There are some protocols used in distributed communication systems. In the automotive area especially time-triggered protocols are used. One of such protocols is the FlexRay protocol. The FlexRay communication protocol is the answer of the automotive industry to the increasing demands for reliable, high-speed data communication in the automotive area, or similar applications. The FlexRay communication protocol is based on a TDMA scheme to coordinate access of participating devices to the communication system. But it avoids to employ a master synchronizing node within the automotive communication system to achieve a decentralized more fault robust bus architecture. This requires a mutual synchronization of all participating nodes within the communication system when starting the communication system to achieve an agreement on a global time base.
The FlexRay communication protocol provides a mechanism for such start-up phase by using start-up and sync frames. Further, the FlexRay protocol allows to transmit symbols for avoiding collisions. Normally, data are transmitted by use of frames which are aligned within slots, wherein each frame includes a header and data part.
During operating such communication system based on a FlexRay communication protocol it has been recognized that during the start phase especially failures of a single node may appear, wherein such failure could either prevent start-up of the node, which is lowering the availability or will lead to a clique formation influencing the whole communication system causing a logical network partitioning. The FlexRay communication protocol is a so-called two-channel transmission system.
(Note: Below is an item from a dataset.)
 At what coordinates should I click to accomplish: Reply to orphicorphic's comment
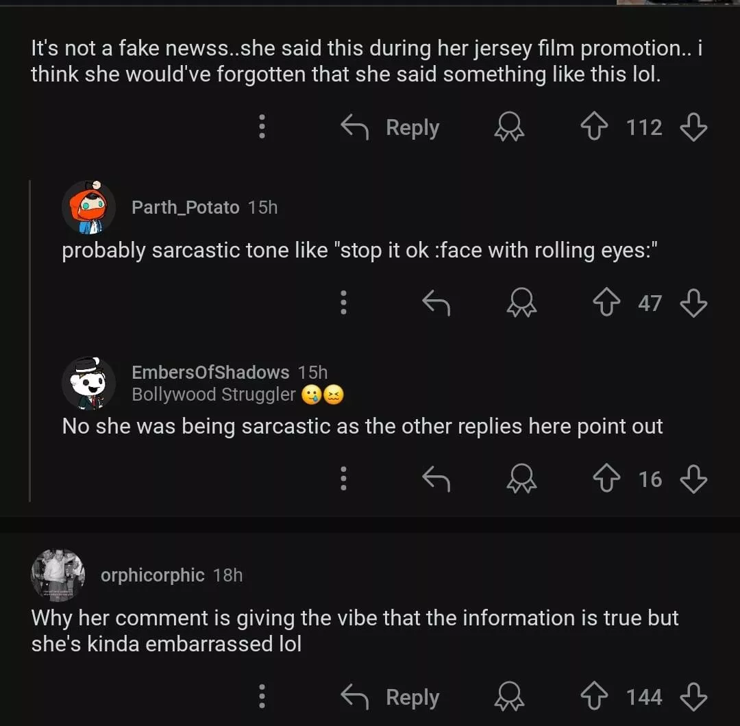click(391, 697)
When outputting different or differently timed synchronization frames on both output channels of a node, it may possible to establish a group of nodes, which are synchronized to each other, but not to other groups of nodes. Thus, another group within the communication system may use a different time base, since it is based on the timely displaced sync frames. Such formation of cliques within the communication system may result to either reduce the availability or reliability of the communication system, if it is undetected.
Other failures during synchronization during the start-up phase or also general failures during the transmitting of data could be caused by transient or permanent hardware faults like stuck bits, or flipped bits, timing errors or spurious resets.
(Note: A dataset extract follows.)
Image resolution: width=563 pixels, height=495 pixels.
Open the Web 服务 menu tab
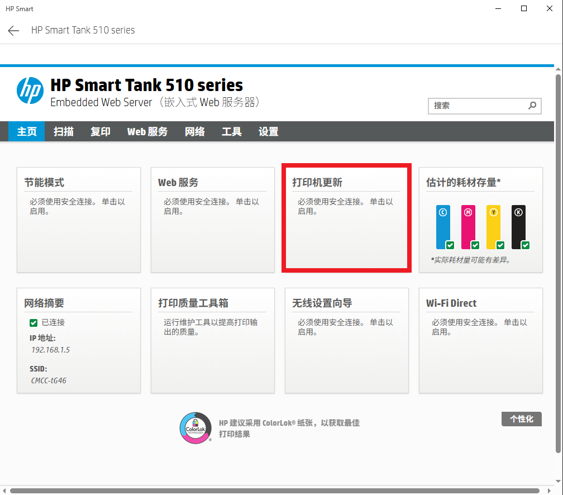click(x=147, y=132)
Within the FlexRay protocol, each node has assigned certain slots for transmitting its data. During that time, no further nodes shall communicate. Therefore, it is highly required that all nodes accept the slot structure and the general scheduling plan of the communication system, which is based on the global time base, defined during the start-up of the communication system.
Currently there are two solutions for preventing failures of a single node, which may result in a failure of the complete communication system. There are several architectures using a so-called bus guardian, which is added in parallel to each communication controller of a node and which observes the access of the communication controller to the medium and prevents a node from accessing the medium, if it is not allowed for the specific node to access the medium since another node is allowed to transmit during a certain time slot. Such bus guardian has to form its own opinion on the state of its node and on the state the medium should have. Therefore, the bus guardian has basically the same complexity as the communication controller of a node. The bus guardian receives the same commands from the host as the communication controller. Thus, it may not detect faults of the host. Further, to detect whether a node transmits in an illegal slot the bus guardian only roughly checks the timing of frames on the transmitting path and not their content. Thus errors such as small timing differences or wrong frame contents due to a broken counter in the communication controller are not directly detectable by the bus guardian.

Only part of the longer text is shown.